(Supplied data begins)

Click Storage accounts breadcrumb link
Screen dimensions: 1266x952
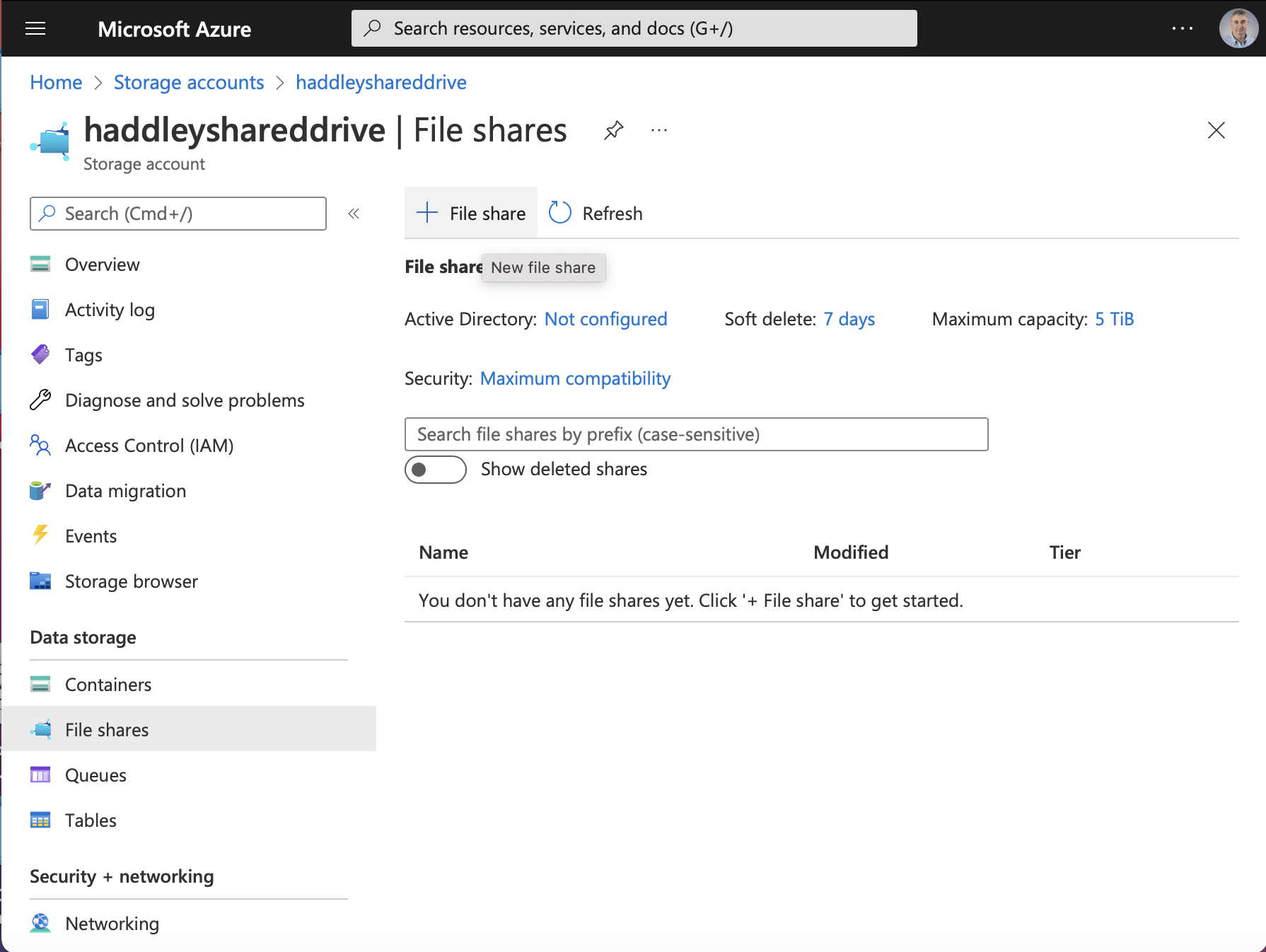point(189,82)
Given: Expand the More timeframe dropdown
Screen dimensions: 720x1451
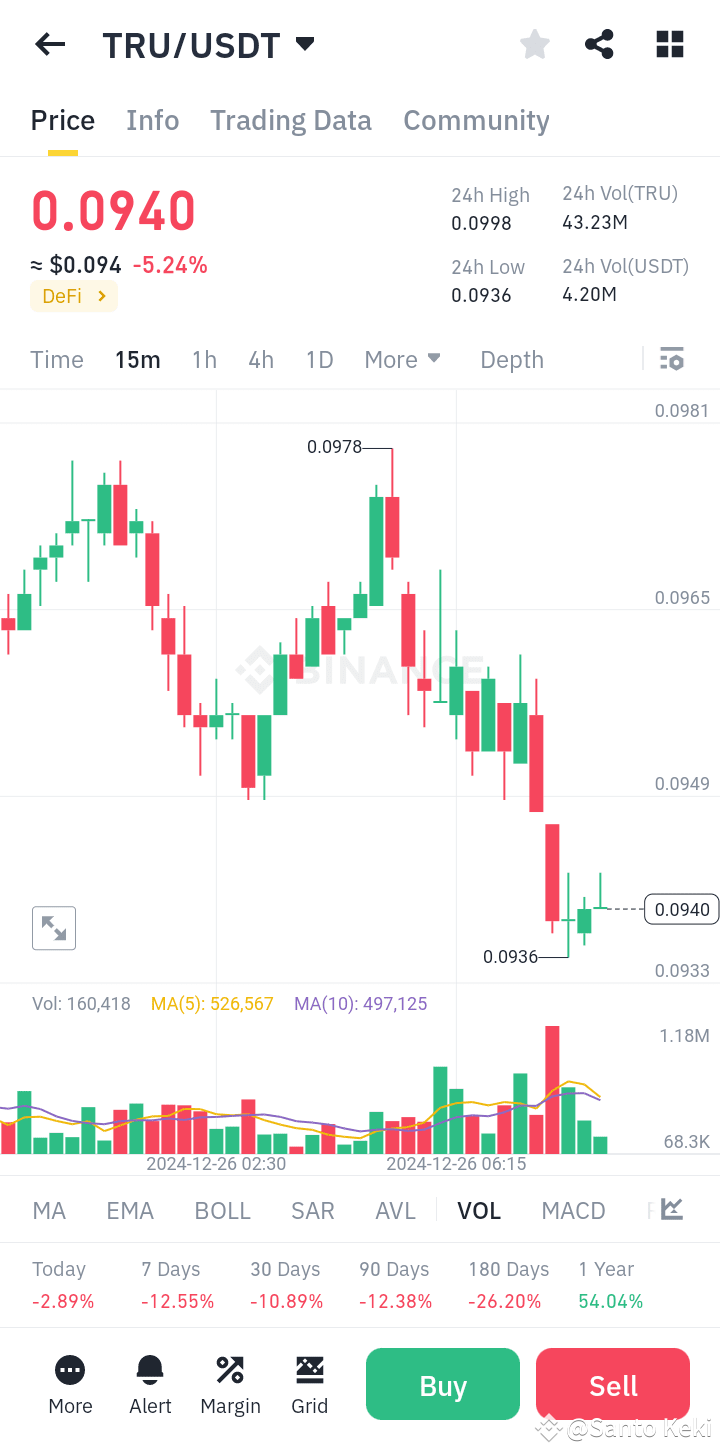Looking at the screenshot, I should point(403,358).
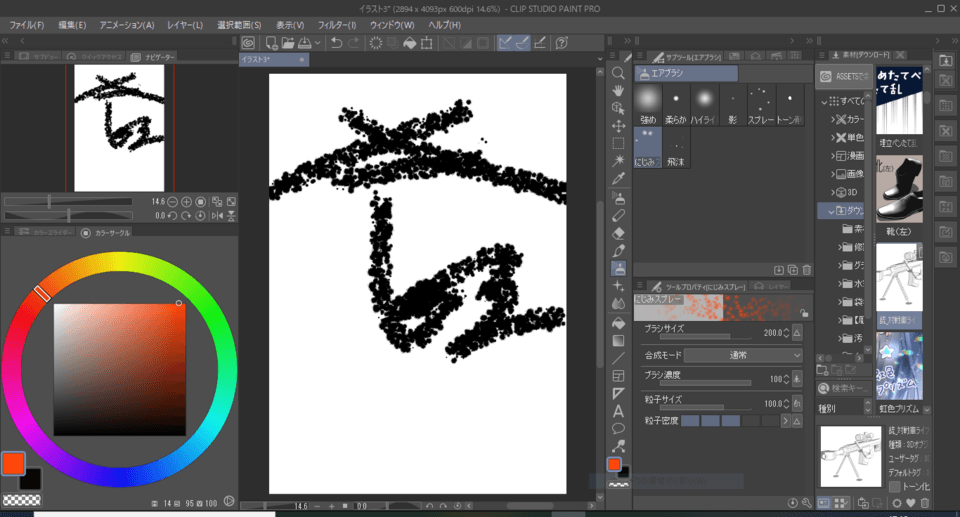The height and width of the screenshot is (517, 960).
Task: Select the Zoom (magnifier) tool
Action: pyautogui.click(x=619, y=73)
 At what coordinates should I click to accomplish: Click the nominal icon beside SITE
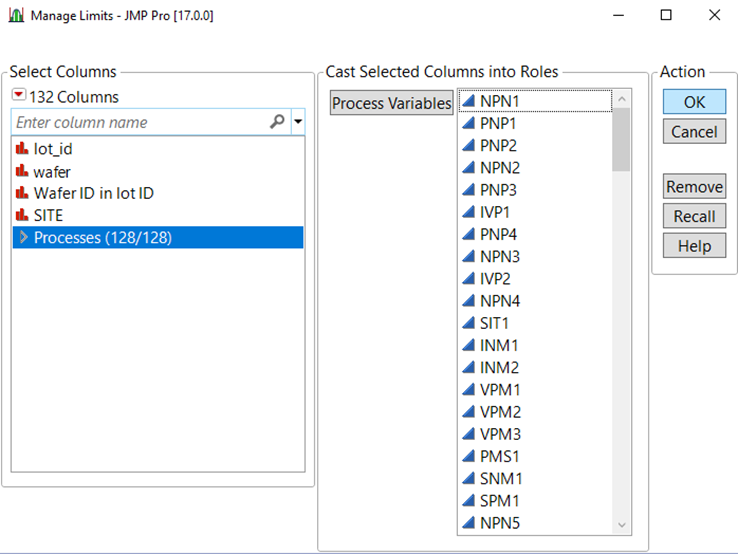pos(21,215)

(Supplied data ends)

Task to complete: The answer must be an exact transcription of the lines from the one holding "Screen dimensions: 1266x952" to the last line of the entries above, with no pictures and nothing else.

Solved problem:
Screen dimensions: 1266x952
point(189,82)
Given: Expand the More timeframe dropdown
Screen dimensions: 720x1451
Looking at the screenshot, I should point(403,358).
The height and width of the screenshot is (517, 960).
Task: Select the Zoom (magnifier) tool
Action: pyautogui.click(x=619, y=73)
 At what coordinates should I click to accomplish: Click the nominal icon beside SITE
pos(21,215)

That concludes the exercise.